80 GENE EXPRESSION PROFILES AND IN VITRO DEVELOPMENT FOLLOWING VITRIFICATION OF PRONUCLEAR AND 8 CELL-STAGE MOUSE EMBRYOS
D. Boonkusol A , A. Baji Gal B , S.Z. Bodo B , B. Gorhony B , K. Pavasuthipaisit A D and A. Dinnyes B CA Department of Anatomy, Faculty of Science, Mahidol University, Bangkok 10400, Thailand
B Institute of Animal Biology, Agricultural Biotechnology Center, Godollo, Hungary
C Research Group on Applied Animal Genetics and Biotechnology, Hungarian Academy of Sciences and Szent Istvan University, Godollo, Hungary
D Institute of Science and Technology for Research and Development, Mahidol University, Bangkok 10400, Thailand. Email: ngamsomd@yahoo.com
Reproduction, Fertility and Development 17(2) 190-190 https://doi.org/10.1071/RDv17n2Ab80
Submitted: 1 August 2004 Accepted: 1 October 2004 Published: 1 January 2005
Abstract
The analysis of differences in gene expression of embryos in response to cryopreservation may explain some of the observed differences in further development.
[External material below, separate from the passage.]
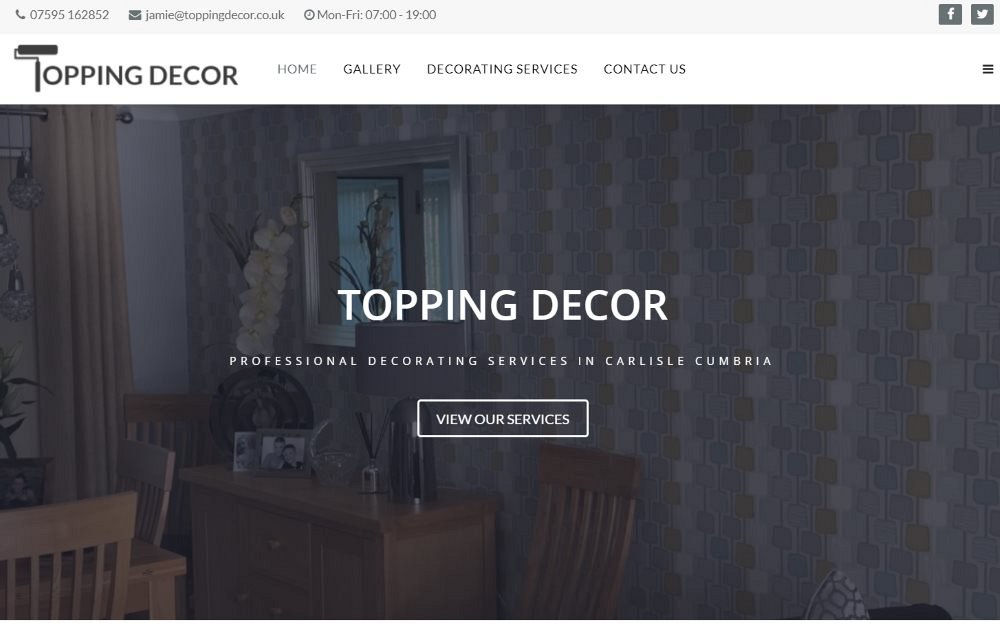Click the Mon-Fri 07:00 - 19:00 hours text

[376, 15]
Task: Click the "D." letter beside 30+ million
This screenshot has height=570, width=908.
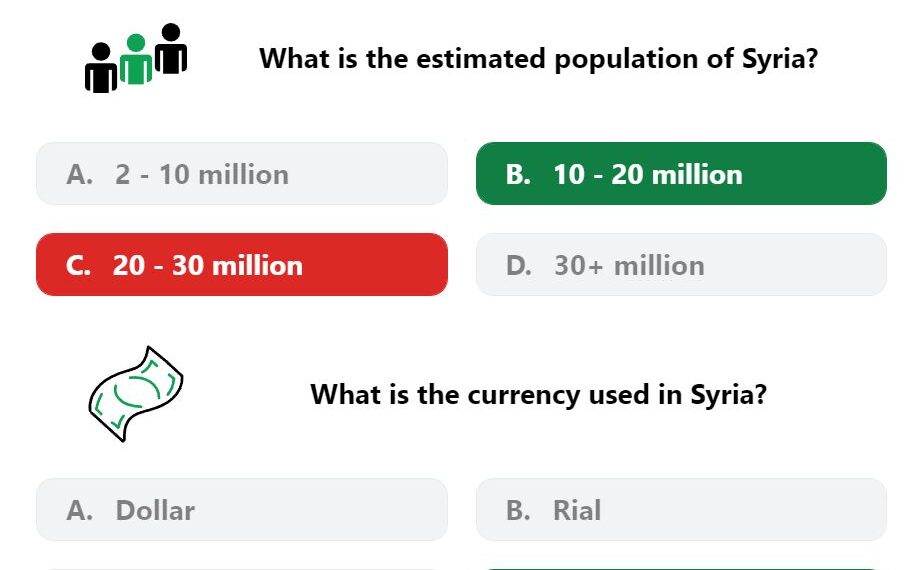Action: coord(519,265)
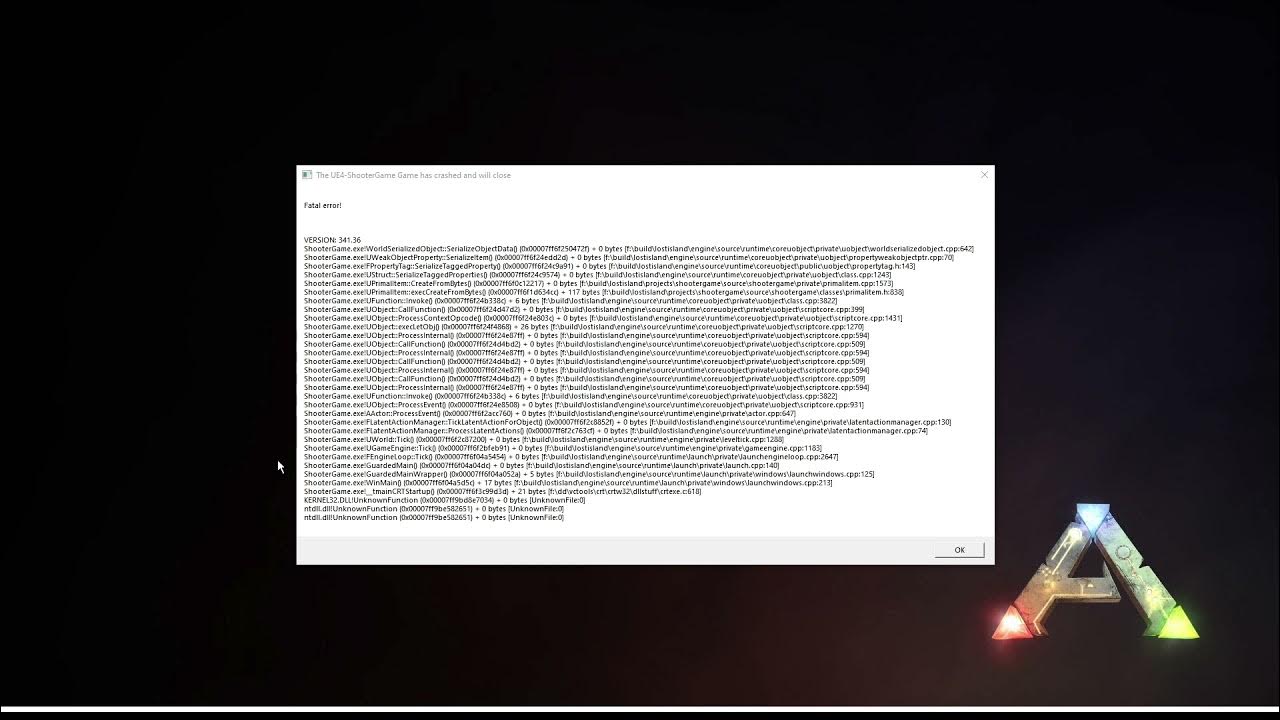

Experiments were conducted to study effects of two vitrification methods, solid surface (SSV) and in-straw vitrification (STR), for pronuclear and 8 cell-stage mouse embryos with regard to gene expression and in vitro development. Both stages of embryos were vitrified by SSV (Dinnyes et al. 2000 Biol. Reprod. 63, 513–518) using 35% ethylene glycol (EG) for vitrification solution (VS) and STR using 40% EG for VS. Warming and rehydration of embryos in the SSV method was performed by placing vitrified droplets into a 37°C 0.3 M trehalose solution for 1 min, and then for 2 min in each of 0.15 M trehalose, 0.075 M trehalose, and base medium at room temperature before culture in CZB medium. Warming of embryos for the in-straw method was performed by holding straws in air for 10 s and then plunging them into 37°C water for 15–20 s. The contents of the straws were expelled into 37°C 0.3 M trehalose solution and embryos were treated as above. No significant differences were found between immediate survival rates of embryos vitrified by SSV and STR in both stages. Blastocyst rates were significantly higher with SSV than with STR and not significantly different from those of the control (Table 1). These results show that SSV was more efficient than STR. Quantification of selected gene transcripts from single embryo (6 embryos/treatment group) was carried out by quantitative real-time RT-PCR. Genes related to oxidative stress (MnSOD and CuSOD), cold stress (CIRP, RBM3, and p53), and β-actin as reference gene were amplified. We found up-regulation of all stress genes at 3 h post-warming in all treatment groups. At 10 h post-warming, a low level of gene expression was found in SSV-treated embryos, but gene expression remained at high level in STR-treated embryos. However, no differences in gene expression were found between blastocysts developed from fresh and vitrified embryos. In conclusion, the real-time RT-PCR method from single embryos opened new opportunities for understanding molecular events following cryopreservation. The continuous up-regulation of stress-related genes at 10 h post-warming might have been an early indicator of reduced viability following STR, as was also indicated by the developmental rate to the blastocyst stage.
This work was supported by the Thailand Research Fund (Royal Golden Jubilee Ph.D. scholarship) and a Bio-00017/2002 grant of the Hungarian National Office of Research and Technology.